Pourtant je cuisine au quotidien avec beaucoup d’épices différentes. Pour des plats de à peu près toutes les régions du monde. Chez nous on mange thaï, indien, africain, péruvien même… Et je poivre généreusement. Notamment quand je râpe du curcuma frais, c’est-à-dire quasiment tous les jours, parce que je sais que la pipérine permet une meilleure assimilation de la curcumine.
Voilà, tout ce blabla pour expliquer que je ne suis pas une débutante des épices. Et que je pimente ma cuisine aussi. Pas que au piment d’Espelette qui est gentillet. J’aime le piment de Cayenne pour sa puissance, et encore plus le piment antillais et les pili-pili que je garde entier pour le premier, et ouverts et épépinés mais avec les graines pour les seconds, dans tous mes plats africains.
Eh ben malgré tout ça, même pour moi, la street food du Sri Lanka, ça arrache sévère !
Mickaël demande s’il n’y aurait pas, historiquement, un intérêt sanitaire à pimenter et poivrer aussi outrageusement tous les plats. C’est-à-dire tu manges, et la nourriture que tu avales détruit tous les germes sur son passage entre tes papilles et ton estomac. Et ton gros intestin même. Tous les germes, malins, bénins, pas de différence. Tout le circuit, jusqu’au bout. Nettoyé, désinfecté. Safe. Mais la bouche en feu. Genre si tu parles de trop près à ton amoureux, tu lui crames les yeux.
Je n’ai jamais mangé aussi pimenté au Mali.
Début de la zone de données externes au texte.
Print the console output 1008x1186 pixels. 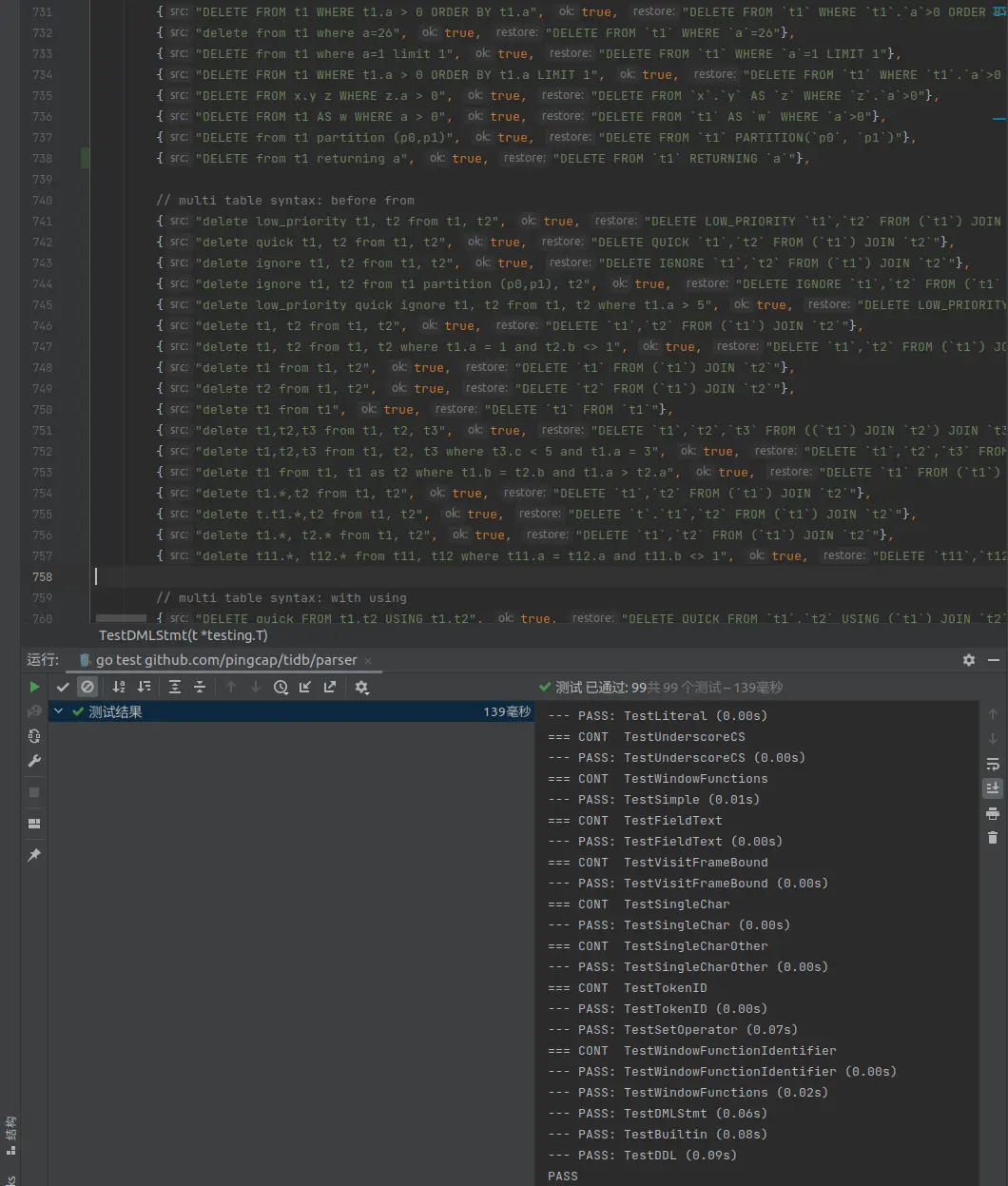pos(993,813)
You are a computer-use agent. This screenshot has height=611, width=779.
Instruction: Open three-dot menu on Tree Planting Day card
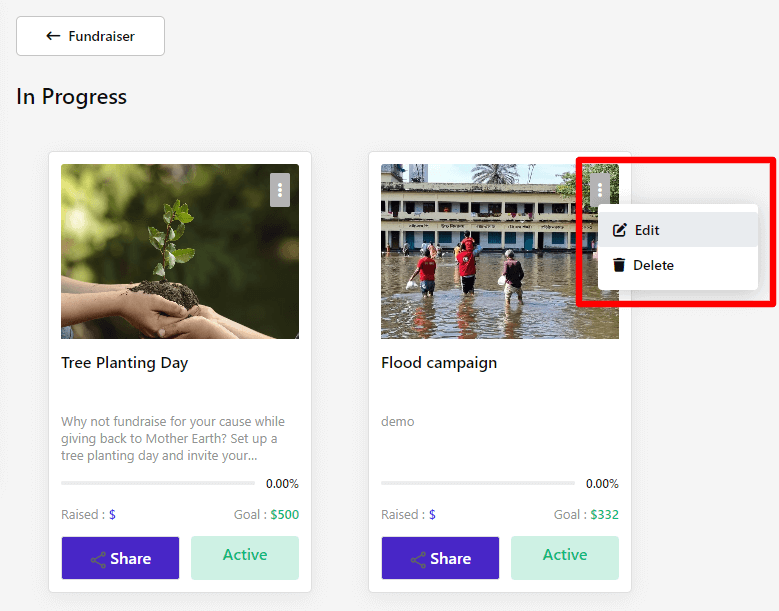click(x=280, y=190)
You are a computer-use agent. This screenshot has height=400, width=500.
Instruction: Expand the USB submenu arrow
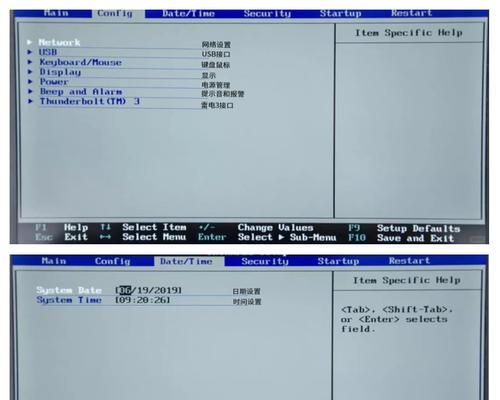pyautogui.click(x=30, y=52)
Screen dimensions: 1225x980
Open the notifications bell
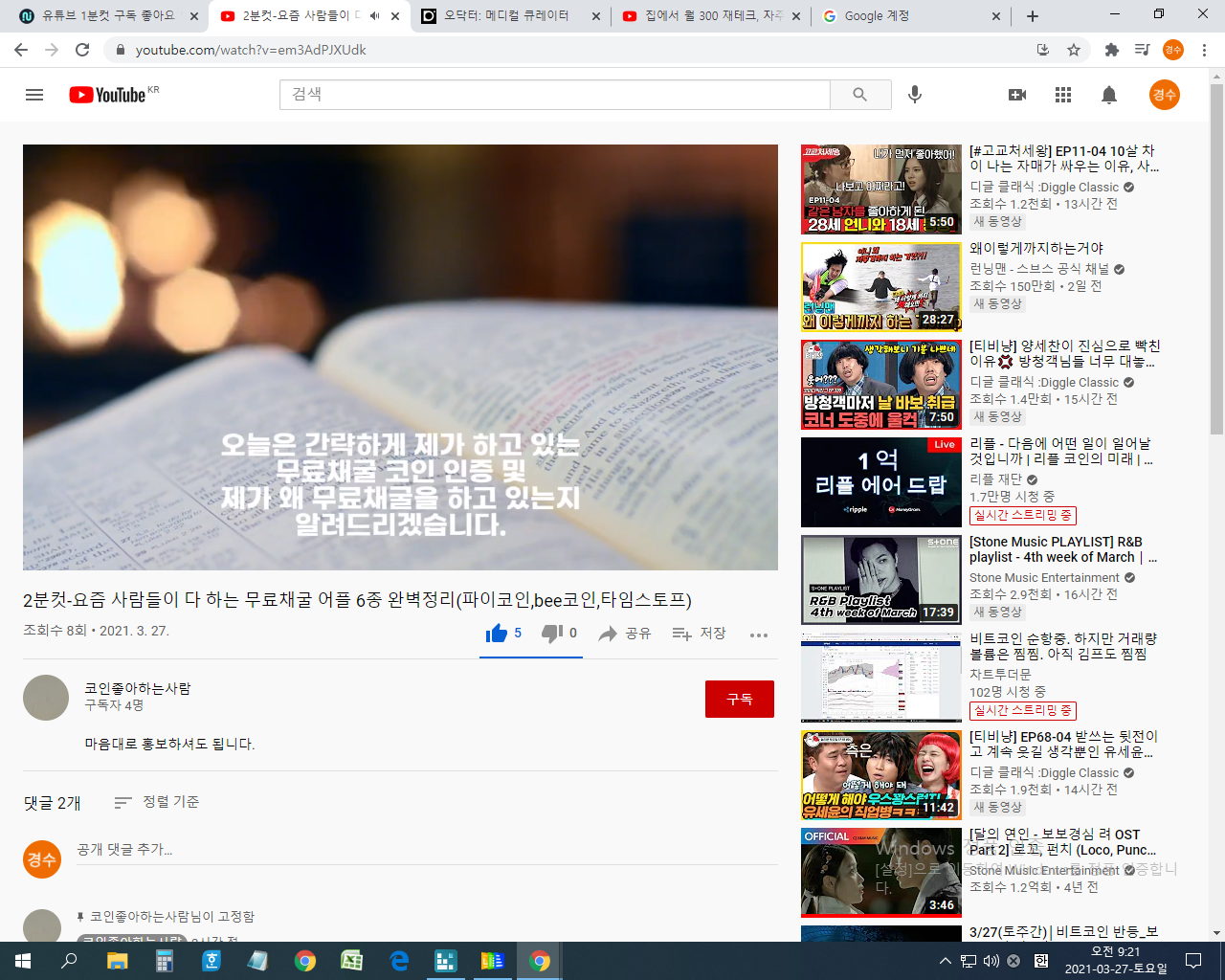pos(1108,94)
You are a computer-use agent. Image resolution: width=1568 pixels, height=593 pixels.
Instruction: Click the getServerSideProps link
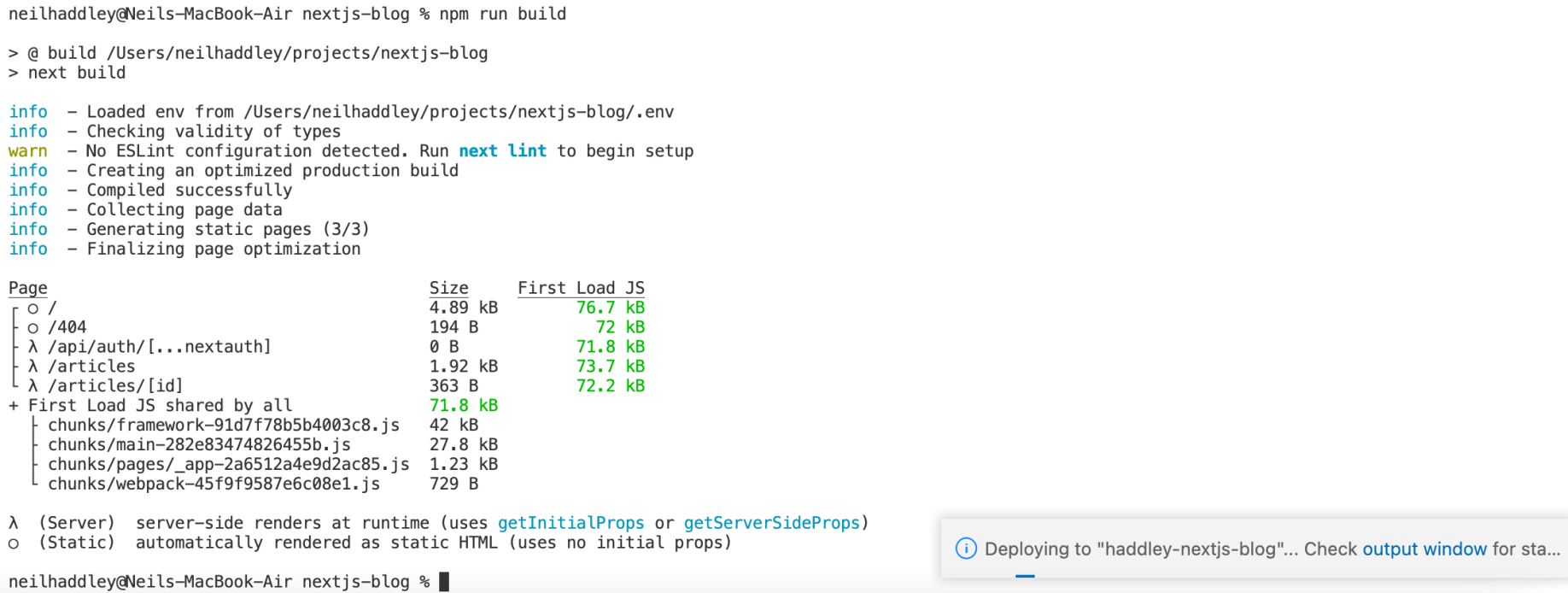point(771,523)
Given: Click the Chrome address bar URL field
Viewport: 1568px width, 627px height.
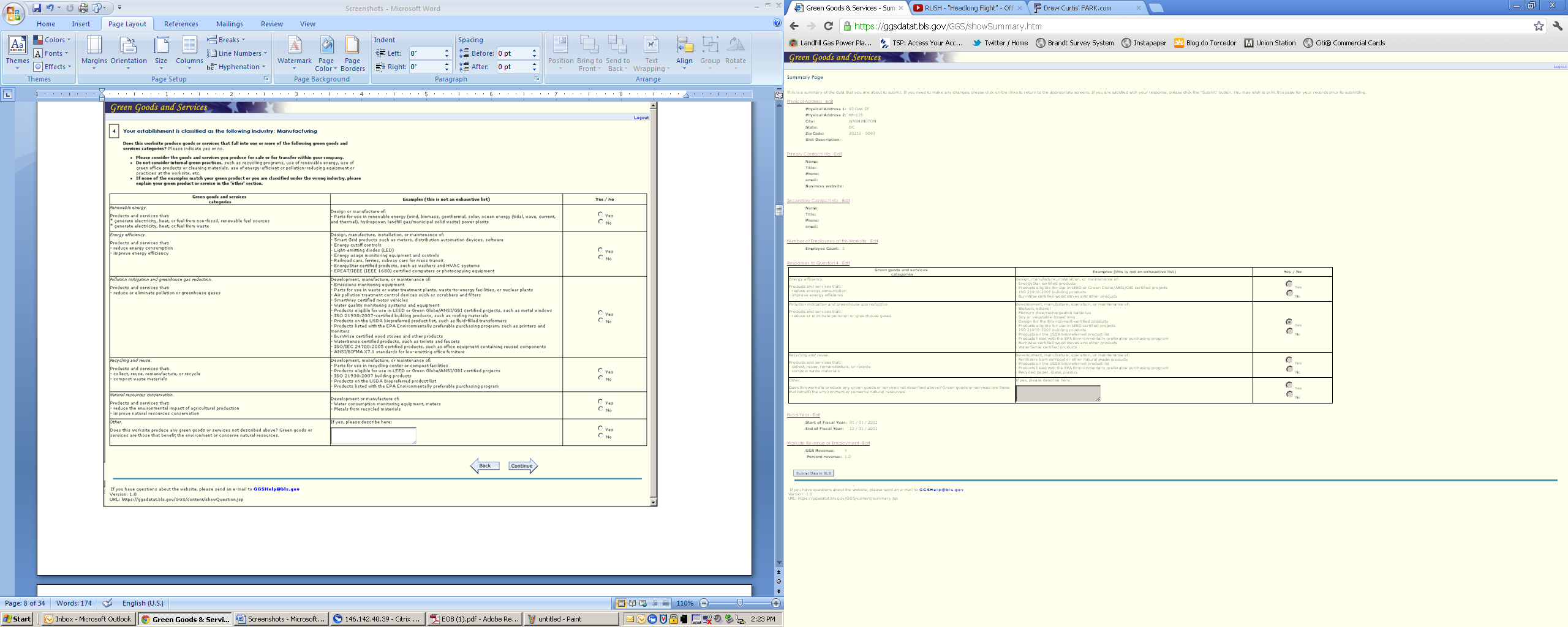Looking at the screenshot, I should [1164, 26].
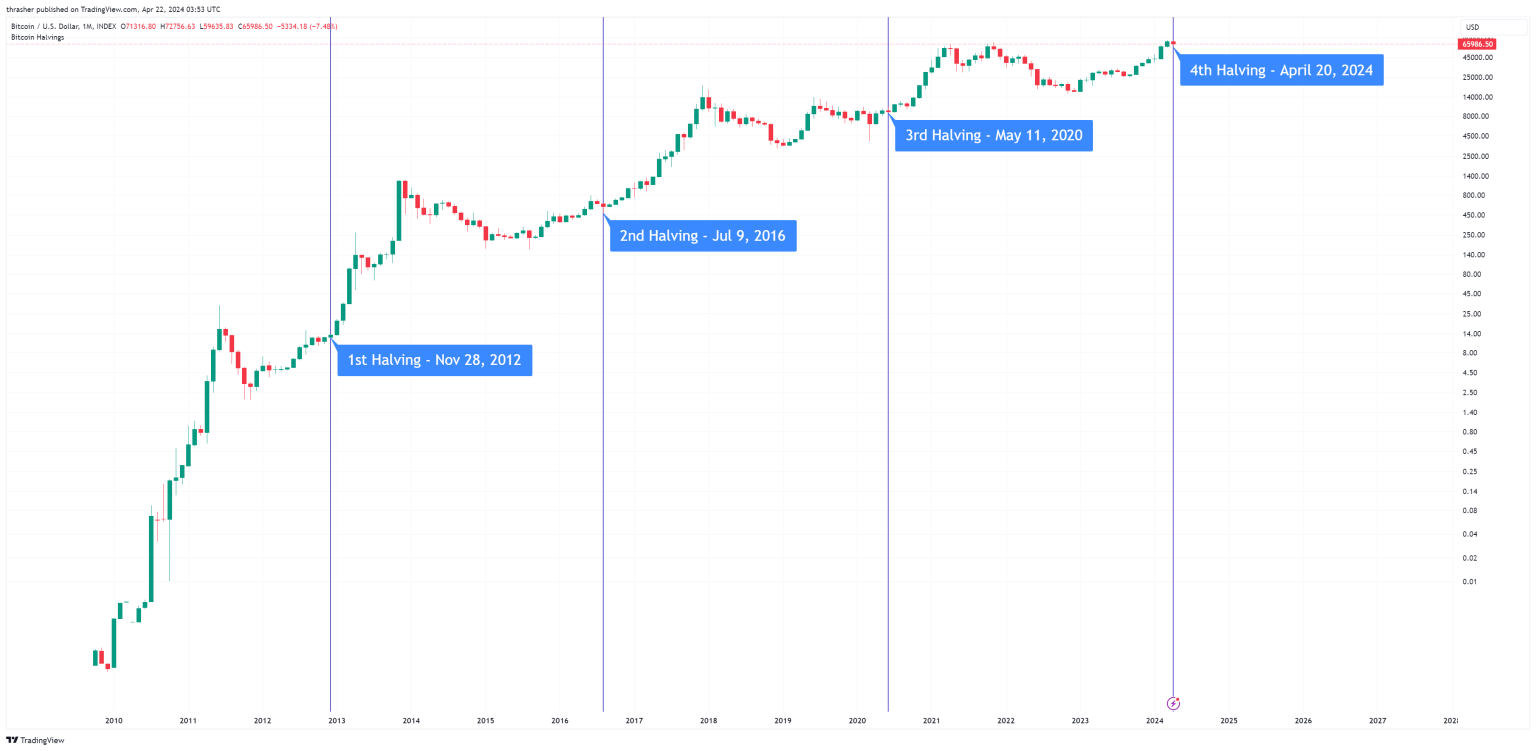Click the 2026 label on time axis
Image resolution: width=1536 pixels, height=751 pixels.
(x=1303, y=720)
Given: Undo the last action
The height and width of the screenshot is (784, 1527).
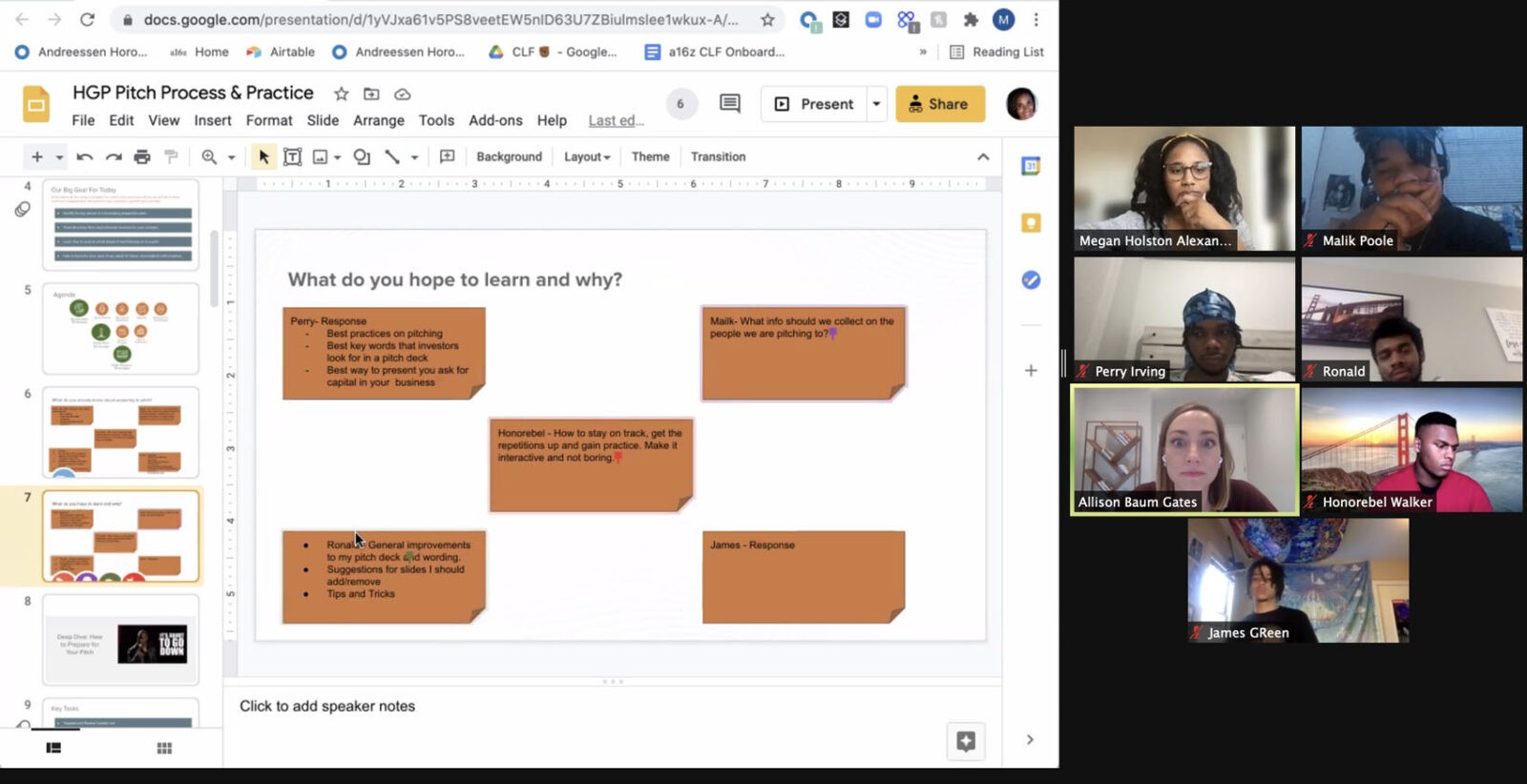Looking at the screenshot, I should 85,157.
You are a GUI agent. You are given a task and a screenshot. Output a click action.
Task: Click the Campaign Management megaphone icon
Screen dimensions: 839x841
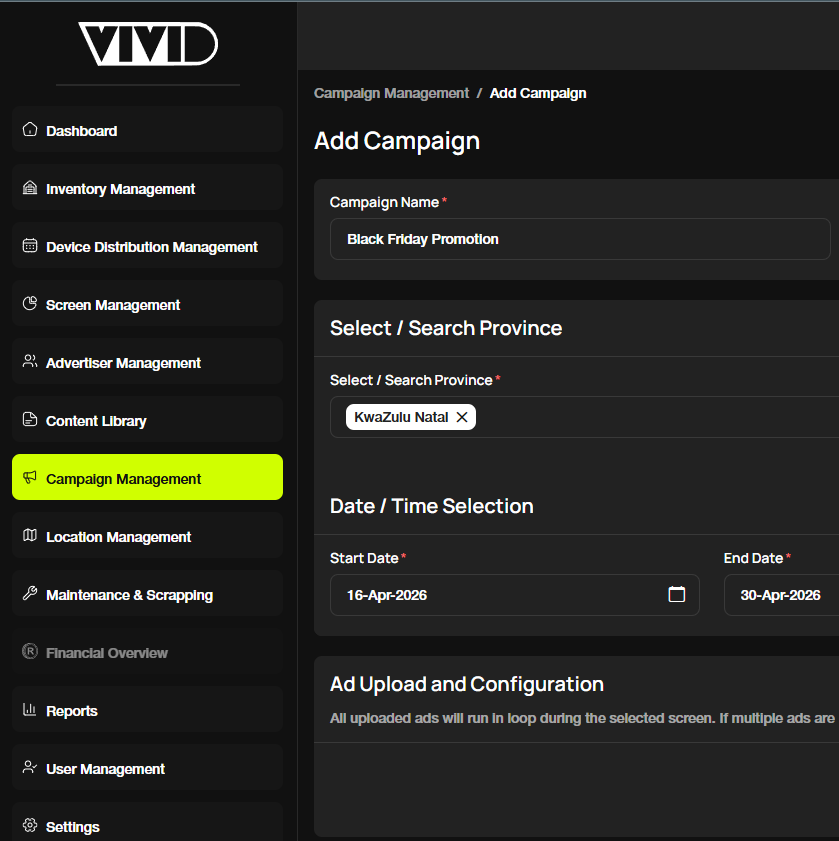[x=27, y=478]
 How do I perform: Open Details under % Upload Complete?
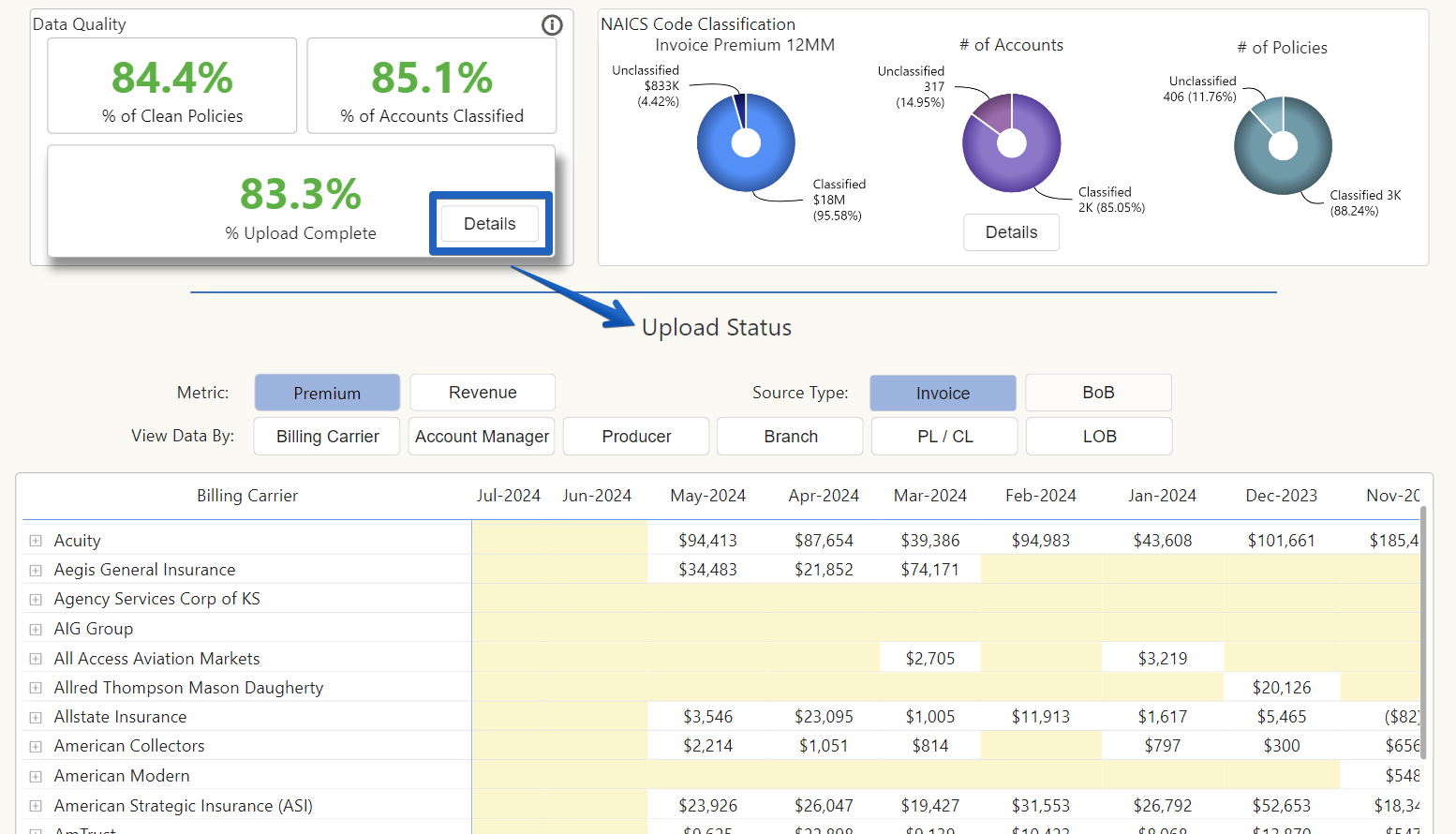(x=490, y=224)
Ni au Cambodge où les plats sont plus subtilement parfumés (mmhh la citronnelle…) que violemment pimentés.
Autant vous dire que pour les babi c’est juste pas possible. Parce que toute ma cuisine du monde, déjà, ils ne la mangent pas dès lors qu’elle est un petit peu trop relevée. Et même sans être relevée, ils n’aiment pas le cumin (toi non plus, je sais ma sœur… MAIS POURQUOI ??), pas la cardamome et pas les graines de coriandre non plus. Pas de gingembre (sauf le Marcass’), pas même de muscade.
Ils ne veulent bien que le curcuma dans mon dhal et dans certains autres plats à base de riz ou d’œufs parce que je les habitue progressivement. Et encore, seulement si j’ai pas trop poivré. Mais maintenant je sais : je les sers d’abord, puis je re-poivre pour nous.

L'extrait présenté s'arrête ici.